Stored items from a collection:
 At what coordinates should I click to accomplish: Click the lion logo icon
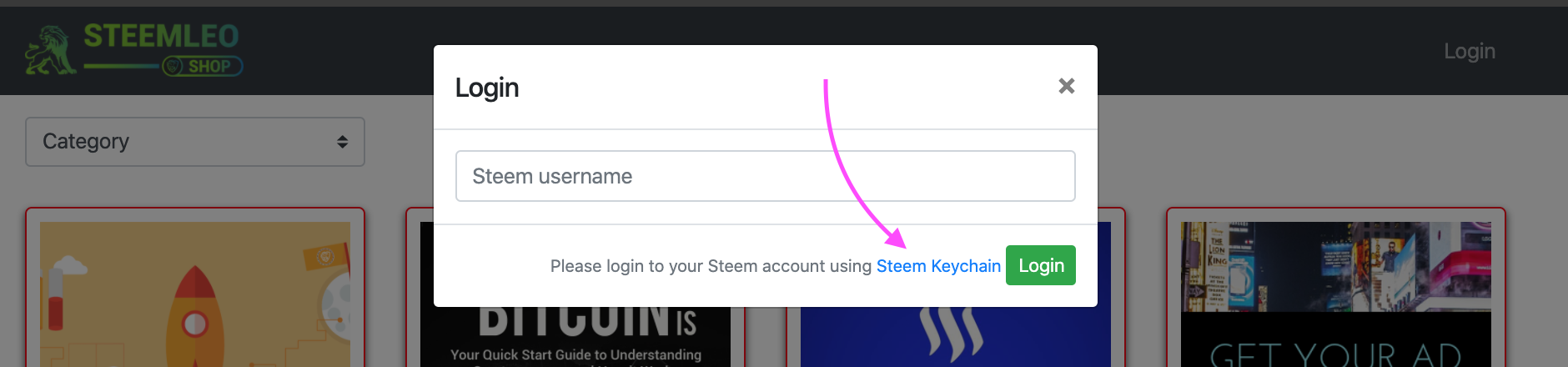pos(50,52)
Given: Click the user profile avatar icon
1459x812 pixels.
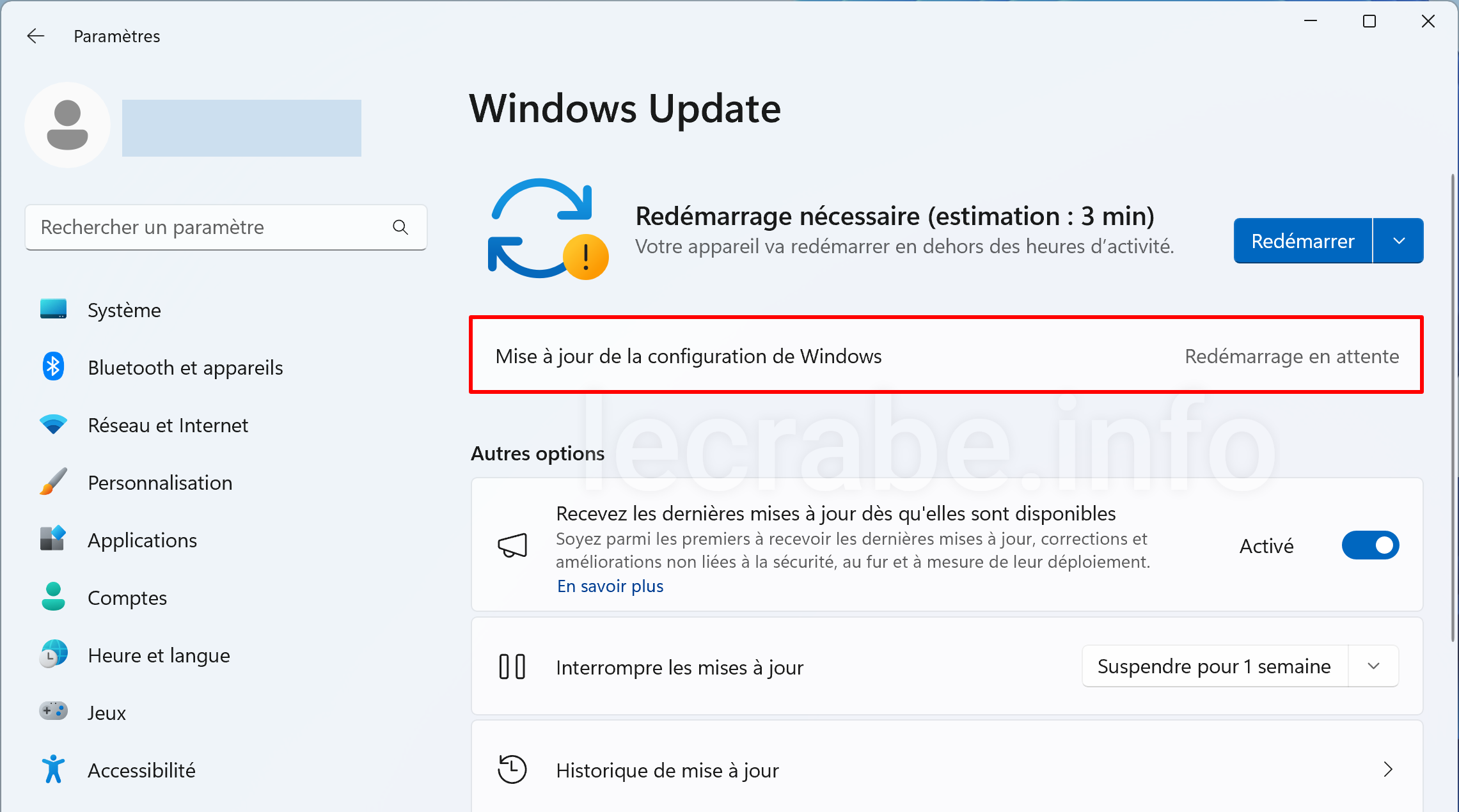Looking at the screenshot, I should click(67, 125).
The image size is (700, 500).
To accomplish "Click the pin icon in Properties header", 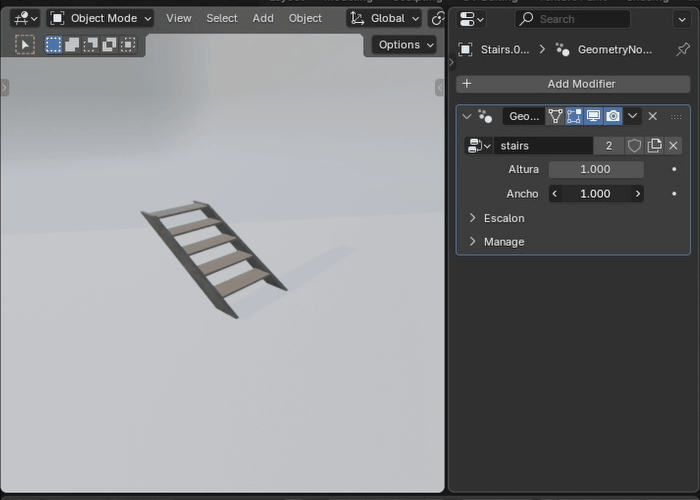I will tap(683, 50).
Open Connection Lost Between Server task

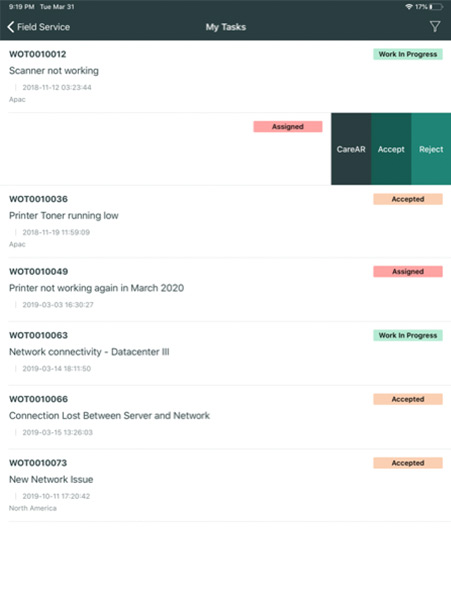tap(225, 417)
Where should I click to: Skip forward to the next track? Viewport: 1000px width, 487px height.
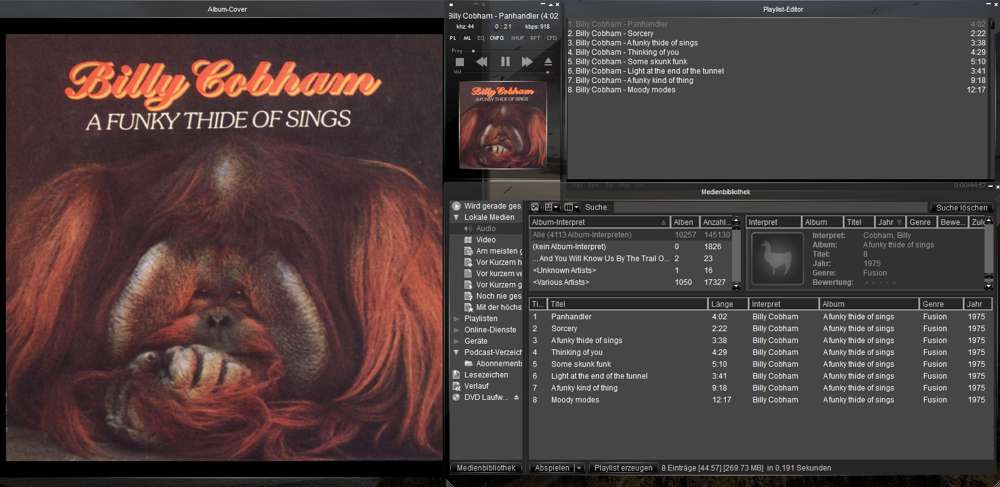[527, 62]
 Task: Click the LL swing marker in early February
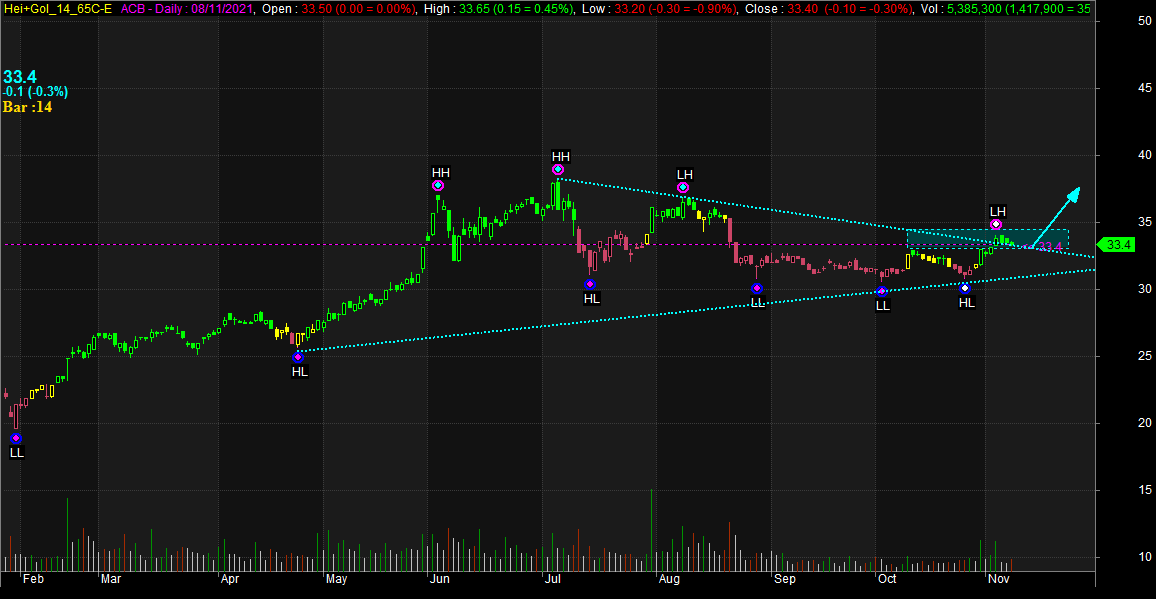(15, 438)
--
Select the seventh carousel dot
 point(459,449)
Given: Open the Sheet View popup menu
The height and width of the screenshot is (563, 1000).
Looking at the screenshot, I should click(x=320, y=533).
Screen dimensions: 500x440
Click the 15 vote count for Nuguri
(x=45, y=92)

Task objective
Each line above that contains the word "Given" should be copied.

Reply to the task
Given: Click the user profile avatar icon
Given: Open the Sheet View popup menu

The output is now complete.